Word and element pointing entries
********************

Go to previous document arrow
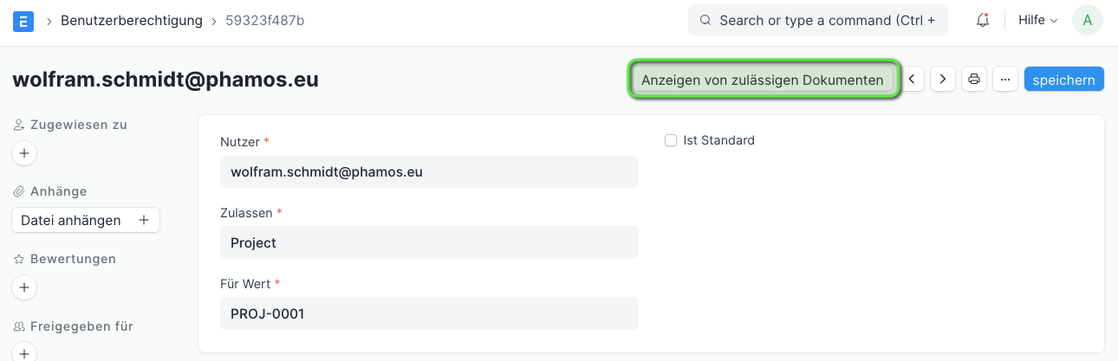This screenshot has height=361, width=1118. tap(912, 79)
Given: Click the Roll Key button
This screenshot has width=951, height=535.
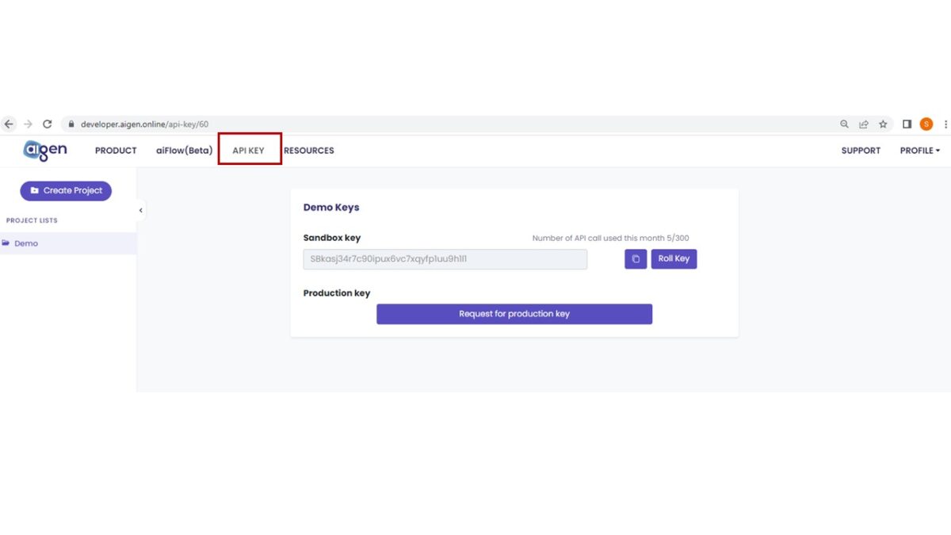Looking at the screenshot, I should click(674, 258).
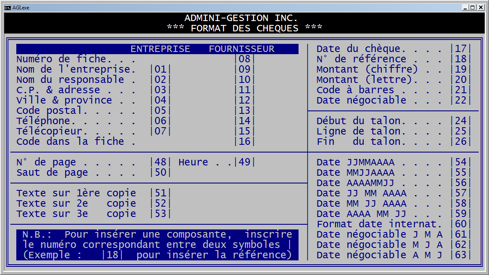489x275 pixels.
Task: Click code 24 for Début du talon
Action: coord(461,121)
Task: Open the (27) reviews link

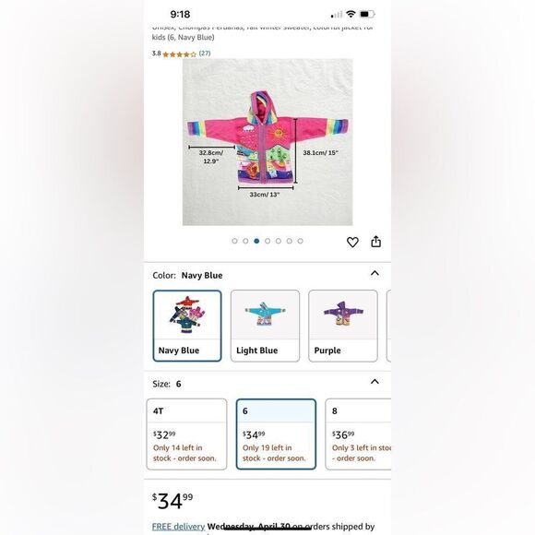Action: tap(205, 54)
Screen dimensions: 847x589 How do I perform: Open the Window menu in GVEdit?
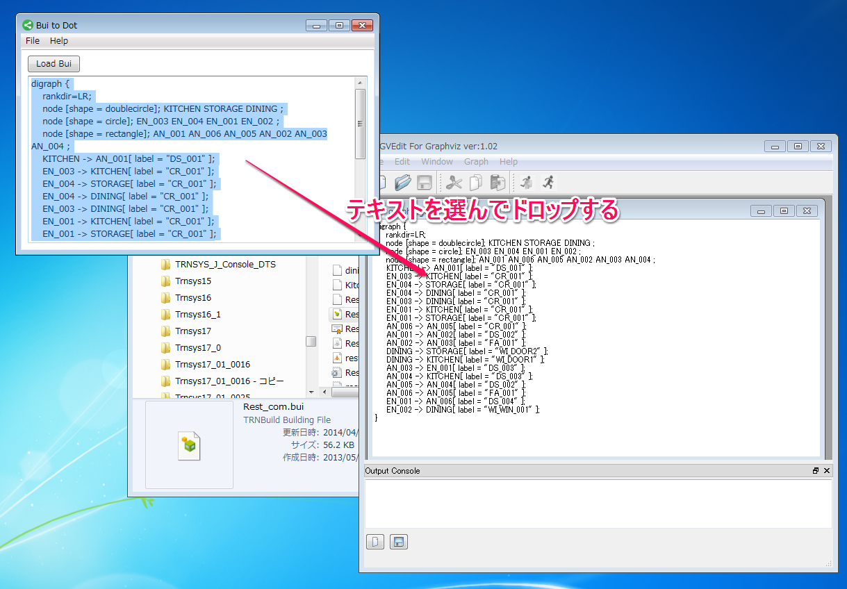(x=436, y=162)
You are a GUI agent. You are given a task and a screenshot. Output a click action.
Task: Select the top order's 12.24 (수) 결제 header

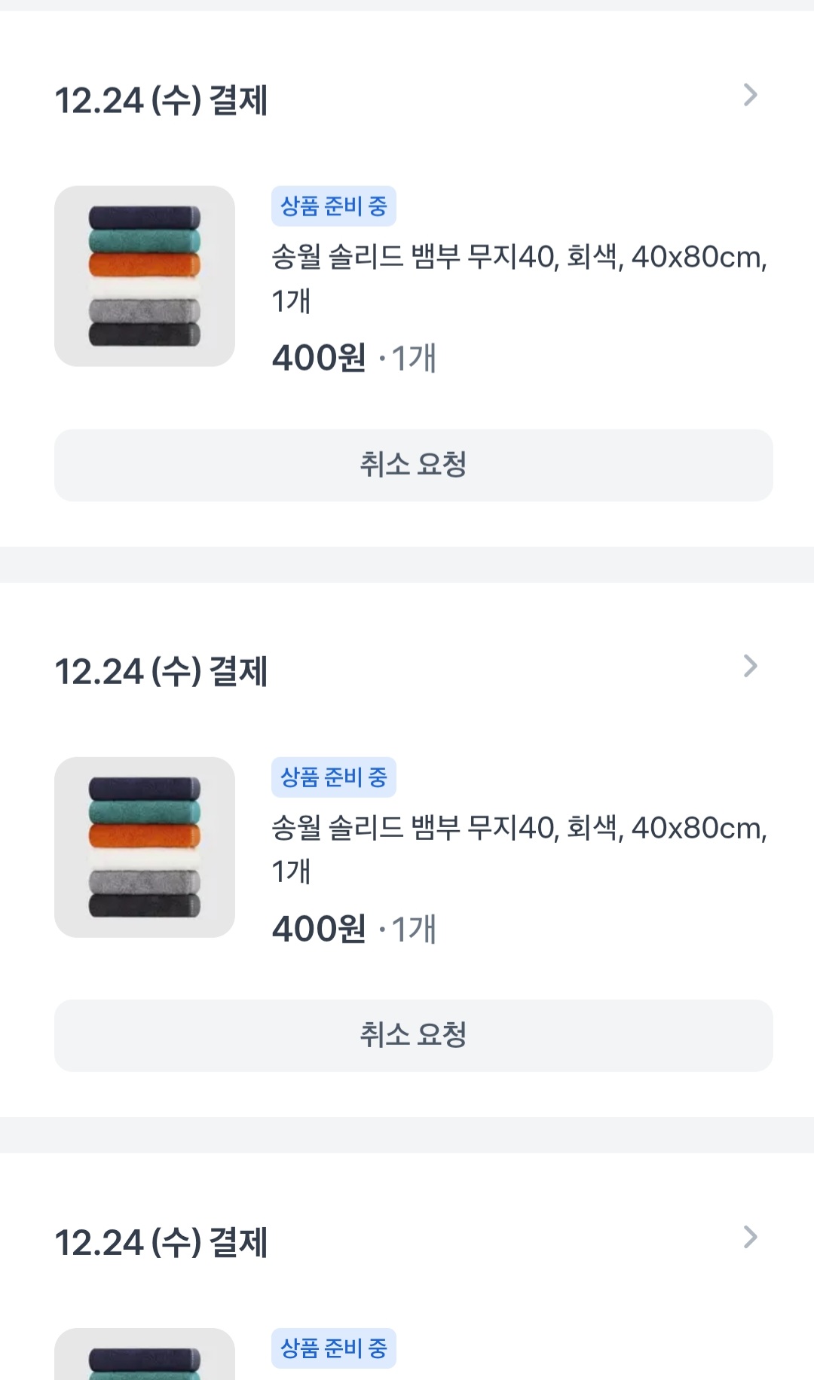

********************

Task instructions: Copy every line of the records above word for word, leaving out the pictures.

Task answer:
Go to previous document arrow
This screenshot has height=361, width=1118. tap(912, 79)
Given: Click the Roll Key button
This screenshot has width=951, height=535.
Looking at the screenshot, I should click(674, 258).
489x275 pixels.
Task: Click code 24 for Début du talon
Action: coord(461,121)
Task: Open the (27) reviews link

Action: tap(205, 54)
Screen dimensions: 847x589 How do I perform: Open the Window menu in GVEdit?
(x=436, y=162)
You are a GUI agent. You are given a task and a screenshot. Output a click action.
Task: Select the top order's 12.24 (수) 결제 header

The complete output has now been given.